## Listed records
---
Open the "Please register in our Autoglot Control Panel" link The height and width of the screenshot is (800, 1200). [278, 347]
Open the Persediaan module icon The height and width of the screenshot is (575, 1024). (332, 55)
---
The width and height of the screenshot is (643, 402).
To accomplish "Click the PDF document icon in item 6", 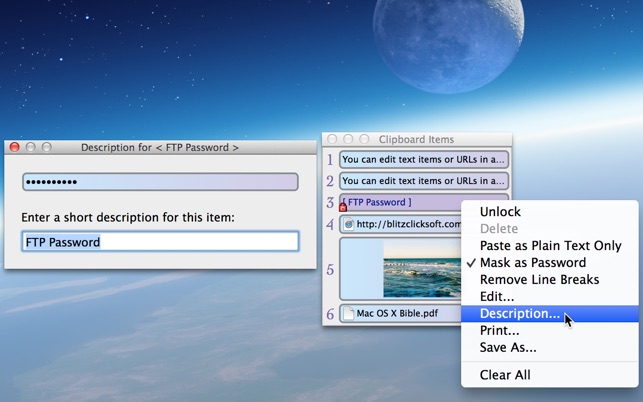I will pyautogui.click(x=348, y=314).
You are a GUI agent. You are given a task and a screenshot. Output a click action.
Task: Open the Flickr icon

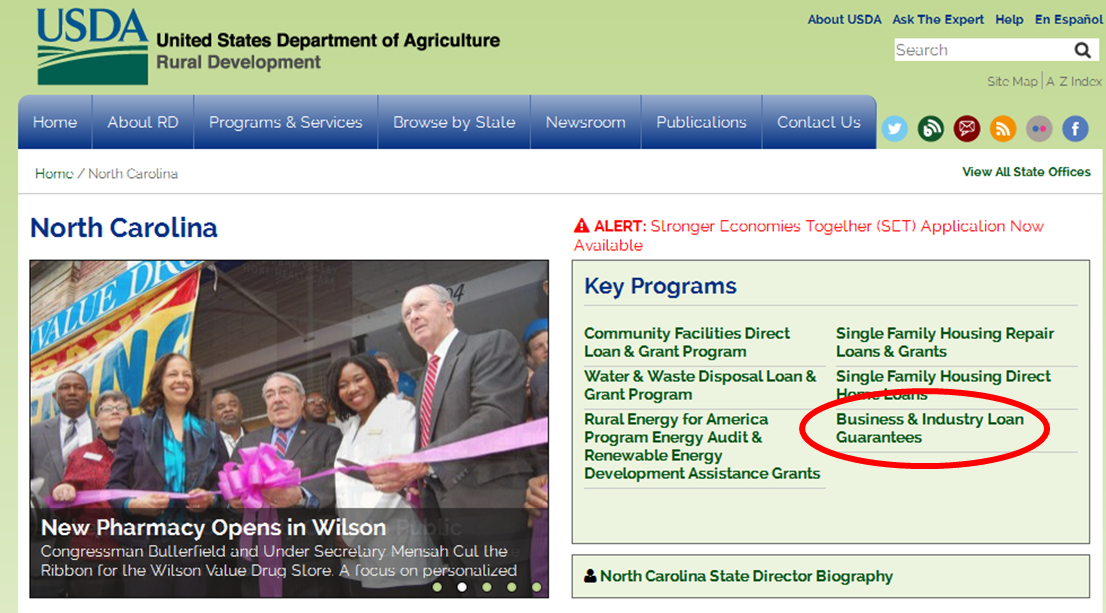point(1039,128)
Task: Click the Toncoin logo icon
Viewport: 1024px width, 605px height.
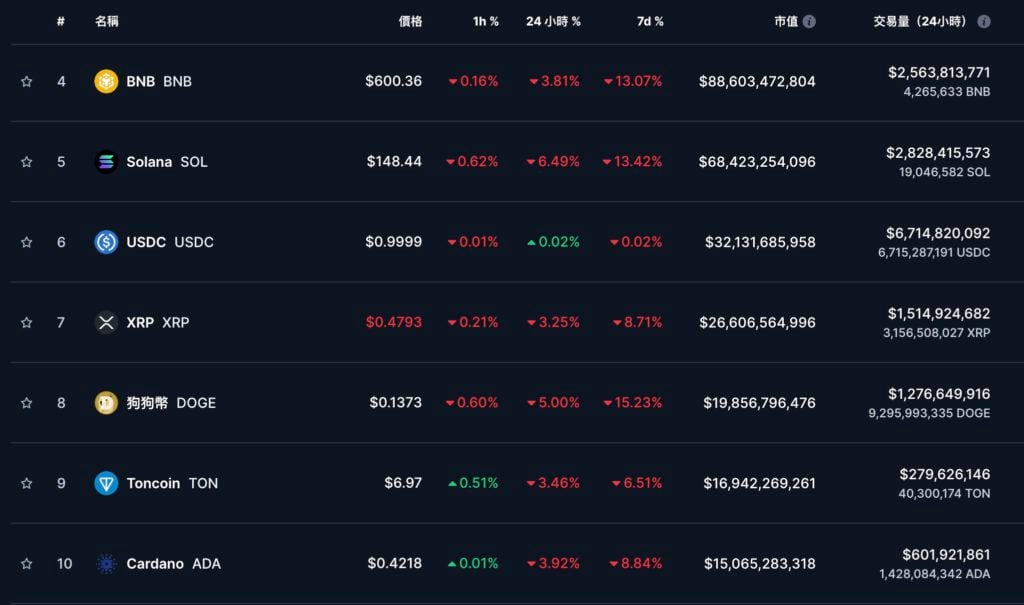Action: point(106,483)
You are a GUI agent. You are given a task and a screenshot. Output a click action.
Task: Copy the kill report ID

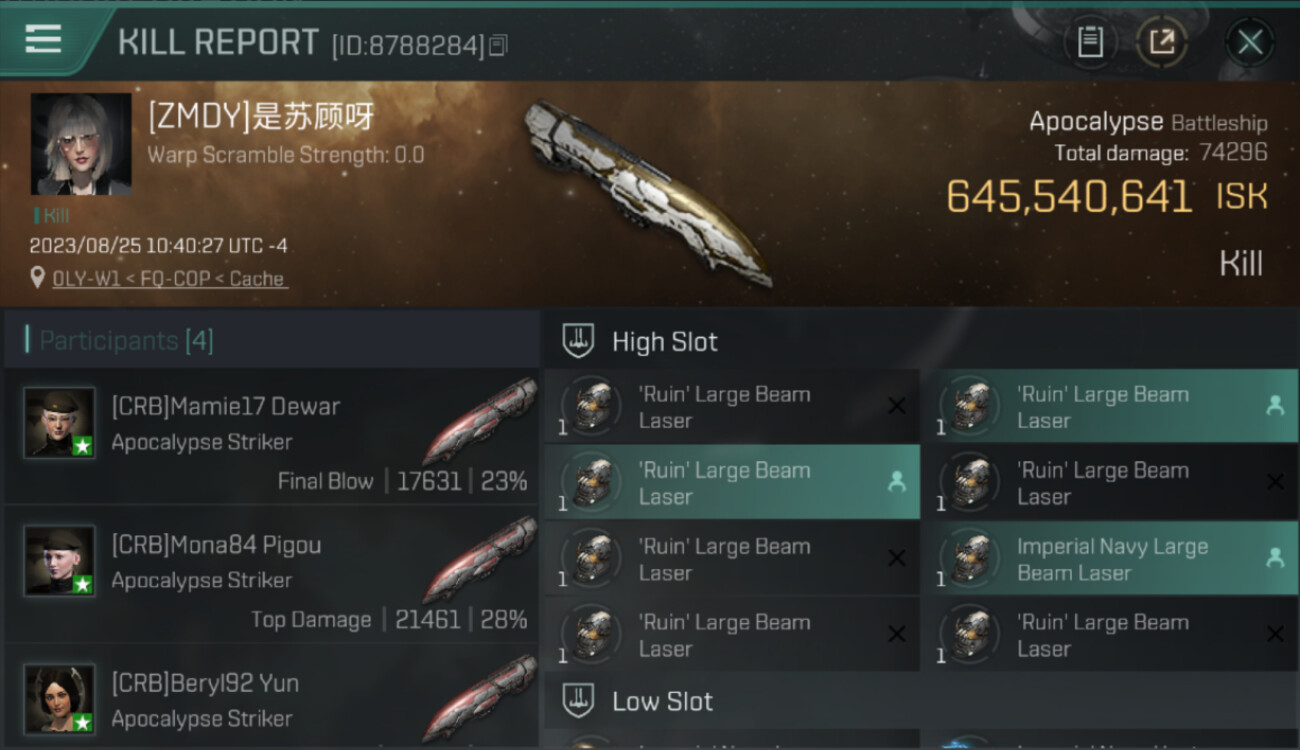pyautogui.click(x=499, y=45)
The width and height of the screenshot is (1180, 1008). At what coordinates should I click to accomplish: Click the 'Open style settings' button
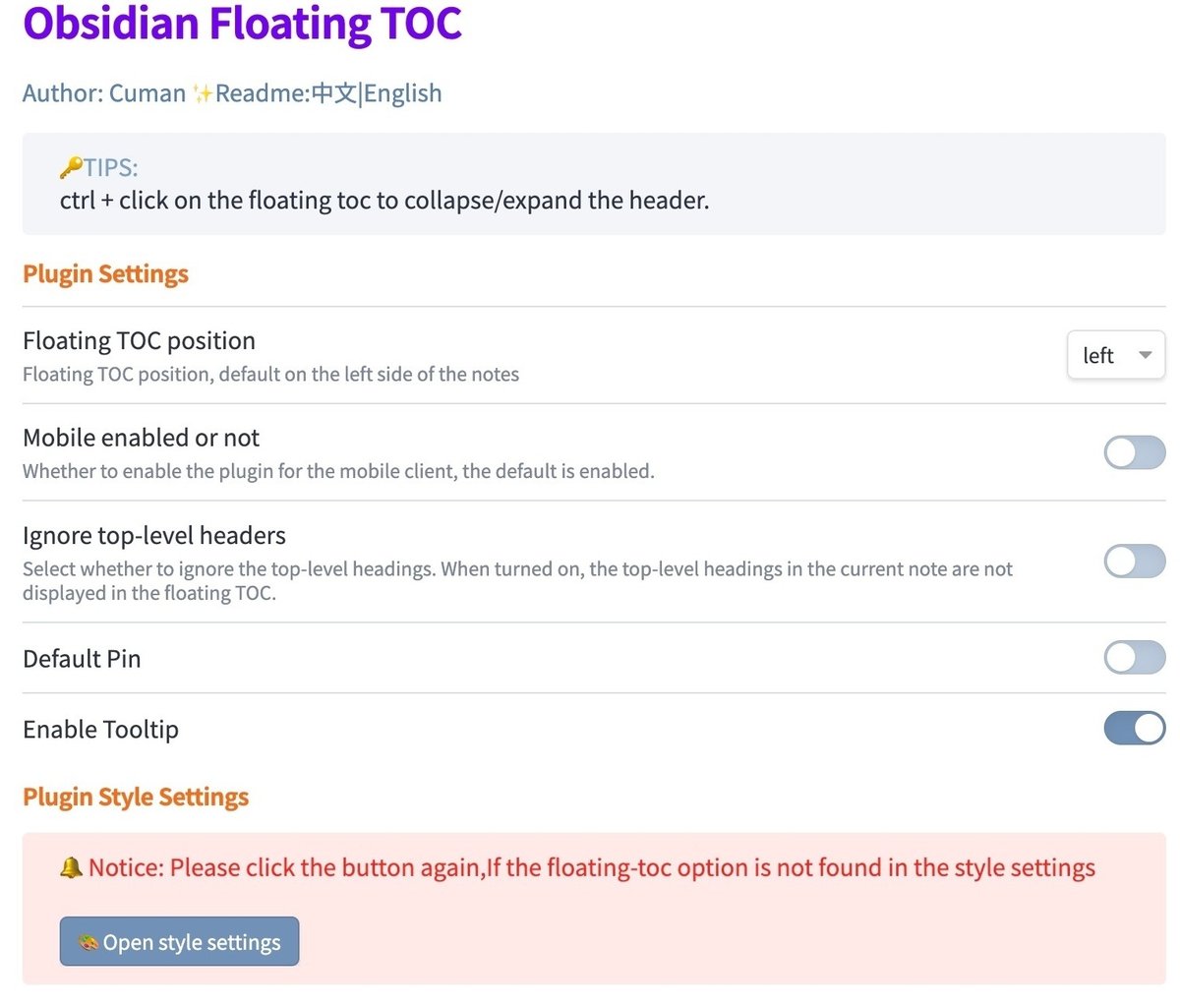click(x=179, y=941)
---
## Exercise directions
Give back, unchanged, the run of lines in the listing above that begins at the line containing "1200). [278, 347]" and ends at the line containing "Open the Persediaan", both included.

## Answer to the exercise
Open the "Please register in our Autoglot Control Panel" link The height and width of the screenshot is (800, 1200). [278, 347]
Open the Persediaan module icon The height and width of the screenshot is (575, 1024). (332, 55)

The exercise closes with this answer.